Both Congress and state legislatures enact privacy laws. The key question is whether a federal law preempts state law: HIPAA lets states pass stricter rules, while CAN-SPAM preempts stricter state email rules.
Both the federal Congress and state legislatures enact privacy and security laws, regulating uses of information, certain industries, certain data elements, or specific harms. Law-making power is shared: under the Tenth Amendment, powers not delegated to the federal government are reserved to the states.
The critical analysis is whether a federal law preempts - overrides - state law on the subject. Sometimes federal law sets a floor states may exceed; sometimes it bars stricter state rules entirely.
Floor (states may go stricter) vs. ceiling (federal preempts)
Law
Effect on state law
HIPAA Privacy Rule
States MAY pass stricter requirements (federal sets a floor)
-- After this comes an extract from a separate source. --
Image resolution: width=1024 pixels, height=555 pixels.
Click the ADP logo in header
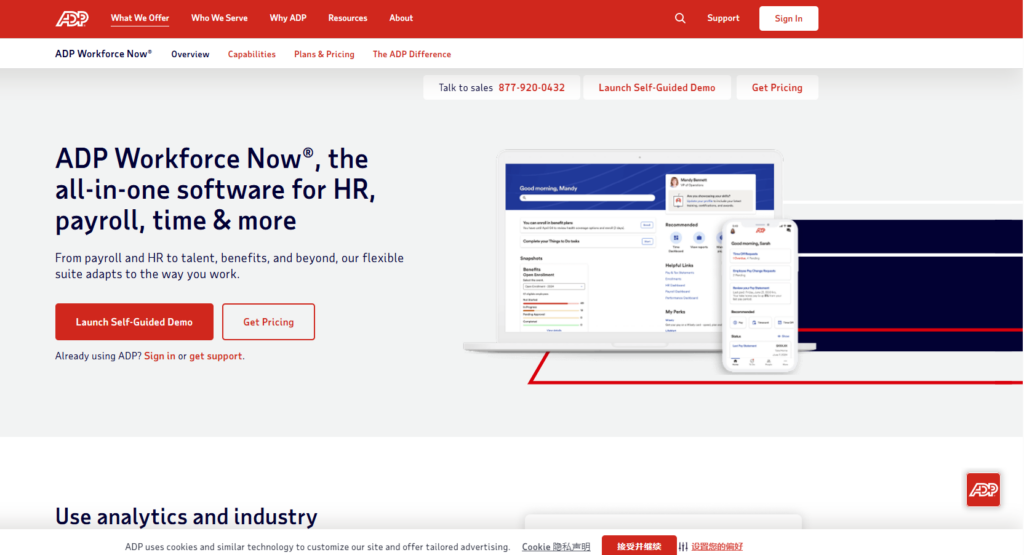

CAN-SPAM Act (commercial email)
Federal PREEMPTS stricter state law; states cannot impose greater obligations
⚠️ Don't reverse the two examples
A classic trap: HIPAA allows stricter state laws, but CAN-SPAM preempts them. Memorize which way each cuts.
Key terms - quick answers
What is “Preemption”?
Where a federal law overrides state laws on the subject, so states cannot impose stricter requirements.
What is “Tenth Amendment”?
Reserves to the states (or the people) all powers not delegated to the federal government nor prohibited to the states.
What is “CAN-SPAM Act”?
The Controlling the Assault of Non-Solicited Pornography and Marketing Act, which limits commercial email and preempts stricter state email laws.
What is “HIPAA”?
The Health Insurance Portability and Accountability Act; its Privacy Rule sets a floor that states may exceed with stricter requirements.